Nutcrackers have always meant a lot my family. We used to have a neighbor who would bring over candy to me every time he got the chance. The problem is; I didn't eat much candy. I would barely eat any sweets growing up. Cookies would go bad. There was this time where I found a green cookie and I thought it went bad, but acually it meant I won a gamecube. That's how I got into playing video games. Sort of. There is more to that story, but it had to do with my step dad's kids trying to play with me and it made me jump in. I didn't get really into gaming until I met the wonderfulness that is Pokemon.
I'm getting off base. There was this neighbor who would bring over candy. Well, I guess he found out that I didn't like candy. So for Christmas one year he brought me a nutcracker. I found out he loved nutcrackers. From that day forth I always wanted to buy him one. I did. But, it was too late. After we bought it, years passed and we kept forgetting to take it to him. Eventually he passed away and we never got to give it to him. It was the first time I knew someone who died, but at this point I hadn't seen him in years and wasn't as effected to it.

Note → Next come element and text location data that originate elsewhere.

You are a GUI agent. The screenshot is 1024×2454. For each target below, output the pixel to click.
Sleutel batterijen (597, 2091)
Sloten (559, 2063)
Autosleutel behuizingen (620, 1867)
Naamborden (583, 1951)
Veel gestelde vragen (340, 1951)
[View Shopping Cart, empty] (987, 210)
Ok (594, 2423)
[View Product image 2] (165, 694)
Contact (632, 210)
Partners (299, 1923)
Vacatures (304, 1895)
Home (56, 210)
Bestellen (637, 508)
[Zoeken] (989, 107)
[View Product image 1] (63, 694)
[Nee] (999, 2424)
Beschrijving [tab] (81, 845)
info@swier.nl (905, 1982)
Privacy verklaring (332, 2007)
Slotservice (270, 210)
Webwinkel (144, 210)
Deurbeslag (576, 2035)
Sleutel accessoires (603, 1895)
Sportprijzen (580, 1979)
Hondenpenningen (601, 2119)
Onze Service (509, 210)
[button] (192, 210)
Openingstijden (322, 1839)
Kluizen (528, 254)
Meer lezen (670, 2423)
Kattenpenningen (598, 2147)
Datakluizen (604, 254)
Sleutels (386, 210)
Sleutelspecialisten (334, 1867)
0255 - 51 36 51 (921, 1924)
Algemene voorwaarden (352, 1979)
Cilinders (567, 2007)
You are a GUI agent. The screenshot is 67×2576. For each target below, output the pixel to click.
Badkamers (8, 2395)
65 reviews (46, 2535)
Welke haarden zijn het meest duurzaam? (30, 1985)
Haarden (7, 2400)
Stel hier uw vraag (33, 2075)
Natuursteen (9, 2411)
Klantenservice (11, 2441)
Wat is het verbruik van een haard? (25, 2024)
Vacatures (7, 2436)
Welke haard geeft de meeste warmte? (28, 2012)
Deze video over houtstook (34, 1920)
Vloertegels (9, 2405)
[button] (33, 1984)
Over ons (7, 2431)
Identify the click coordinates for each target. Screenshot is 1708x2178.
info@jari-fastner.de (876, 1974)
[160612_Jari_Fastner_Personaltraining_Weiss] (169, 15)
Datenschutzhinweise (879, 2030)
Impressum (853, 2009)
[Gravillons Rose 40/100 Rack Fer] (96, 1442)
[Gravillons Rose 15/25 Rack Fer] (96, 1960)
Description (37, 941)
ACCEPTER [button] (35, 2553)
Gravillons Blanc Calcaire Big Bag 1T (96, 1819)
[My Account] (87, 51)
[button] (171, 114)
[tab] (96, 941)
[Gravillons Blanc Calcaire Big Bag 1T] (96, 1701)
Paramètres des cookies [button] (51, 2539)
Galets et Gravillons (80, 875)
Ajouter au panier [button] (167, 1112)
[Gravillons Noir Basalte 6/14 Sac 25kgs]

Still, when I was going through my depression a few years back I put the nutcracker in room and it made me feel safe. Sort of like how I sleep with my grandfather's blanket now. It was like I could feel the energy coming off of it. That's something I noticed about myself. If something is or was important to me at one point I can still feel the power radiating off of it. I can't quite explain it, but it makes me feel good. I think it's like how some people feel about seeing a picture of a good day.
Last week my mom and I were rearranging the living room and the nutcracker came crashing down. It's hat, which was part of it's body, broke apart. It was like all that energy just emerged from it. I want to put it back together and see if that energy comes back. I feel like death is hard for me because there is always unfinished business. With my dog I went to my nanny's while it died in it's sleep and I always felt bad for leaving it behind. With my grandfather I always wanted to take him out to eat where he always takes me. Except I never did. And, with this neighbor I never got to give him his nutcracker.
I don't know what happened, but as I said in my last blog, I've opened pandora's box. Zeus always told me that if I stuffed my feelings into a box that eventually it would explode. Now I have these feelings flowing through me of all the things I tried my best to not think about. I feel like I have so much unfinished business now with the dead and the living. Things I just don't know how to let go off... I need release, but I'm stuck.